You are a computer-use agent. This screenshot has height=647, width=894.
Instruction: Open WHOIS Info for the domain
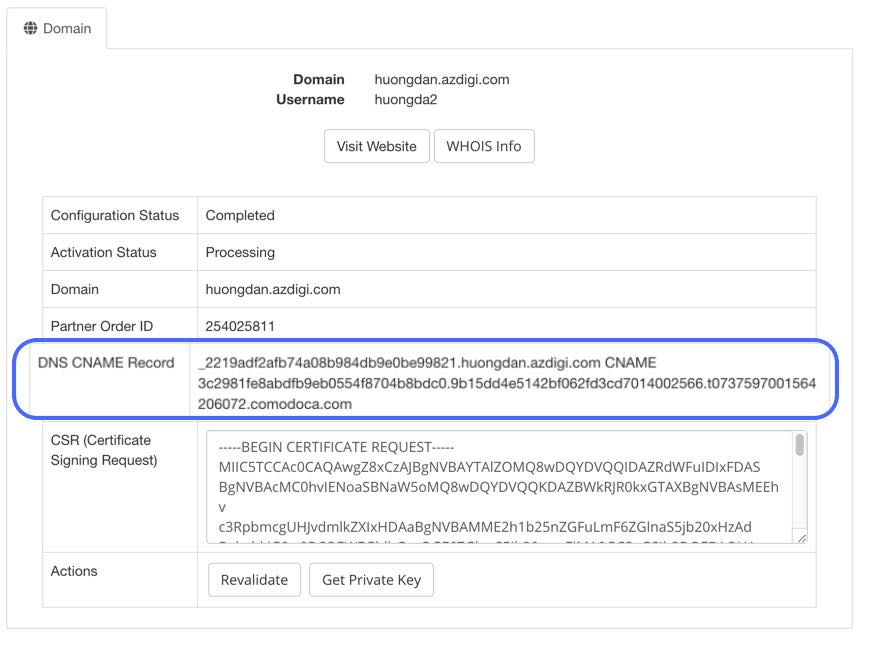pos(483,146)
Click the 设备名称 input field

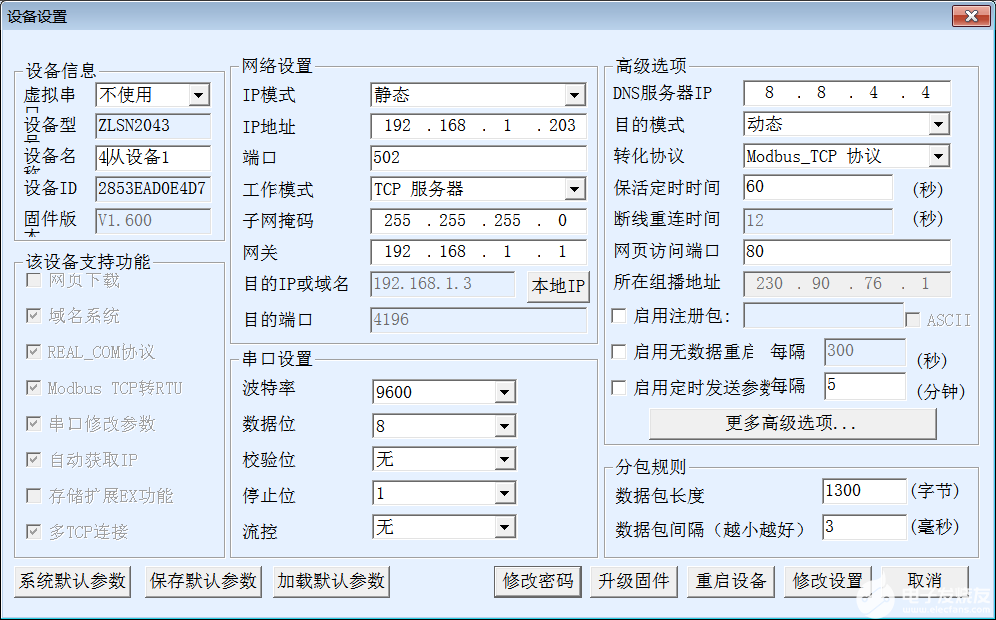153,158
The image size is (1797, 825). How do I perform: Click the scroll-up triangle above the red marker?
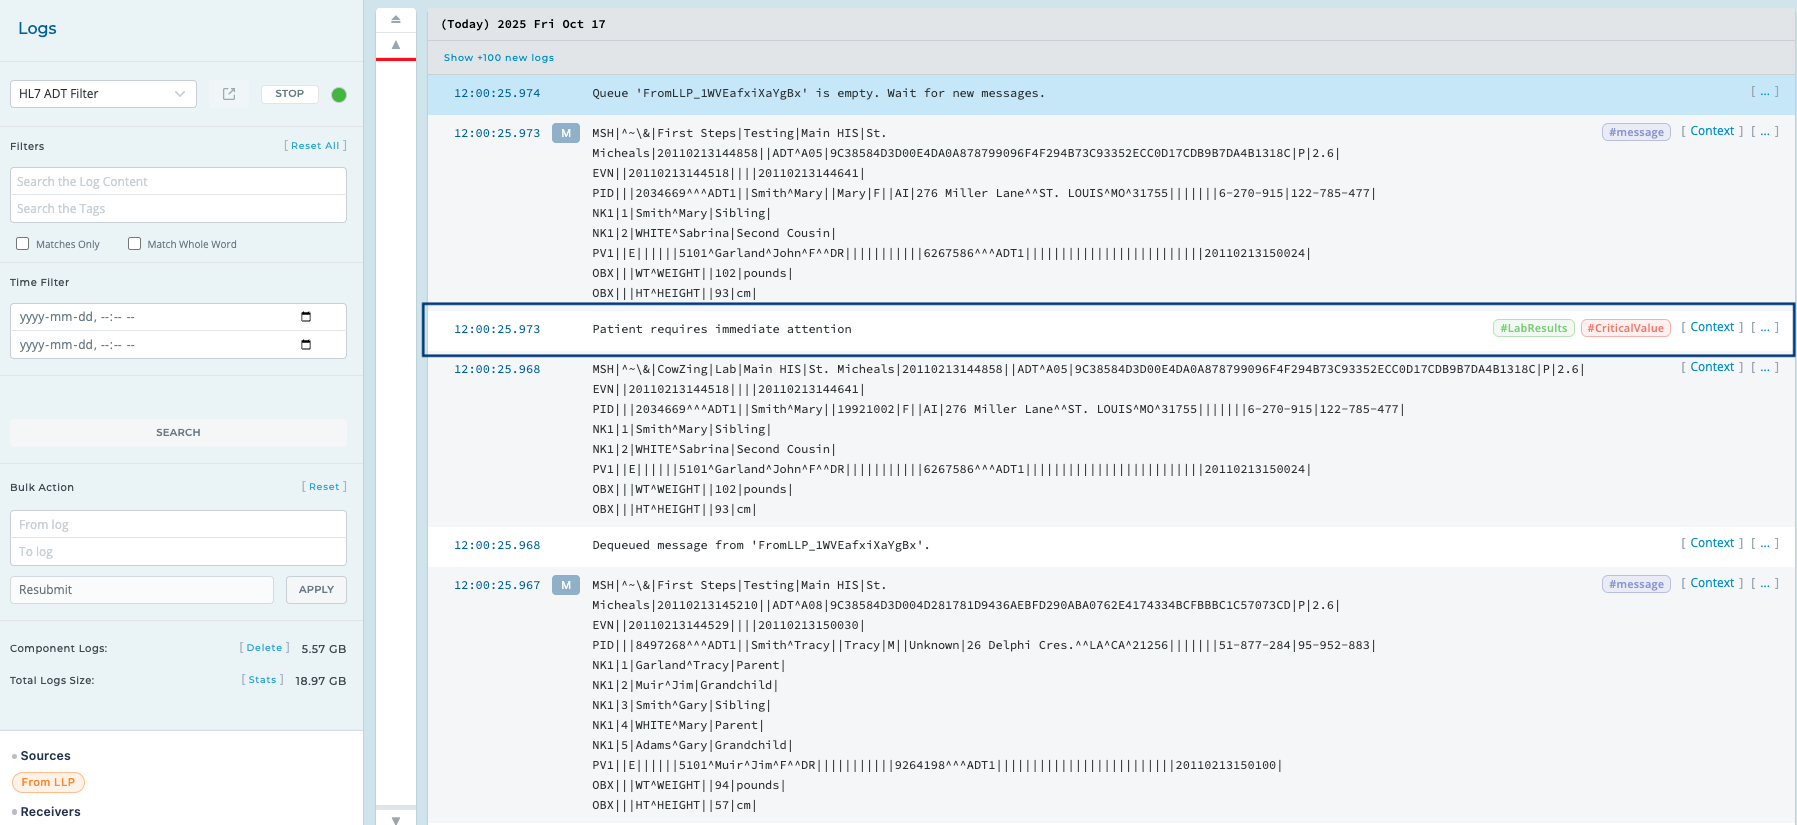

=-=-=-=-=

• [Instructions for the task]: Although the records above contain pictures, only their text is to be repeated, exactly as given.

• [Your response]:
You are a computer-use agent. This screenshot has height=647, width=894.
Instruction: Open WHOIS Info for the domain
pos(483,146)
Click the 设备名称 input field

153,158
The image size is (1797, 825). How do I perform: Click the scroll-up triangle above the red marker?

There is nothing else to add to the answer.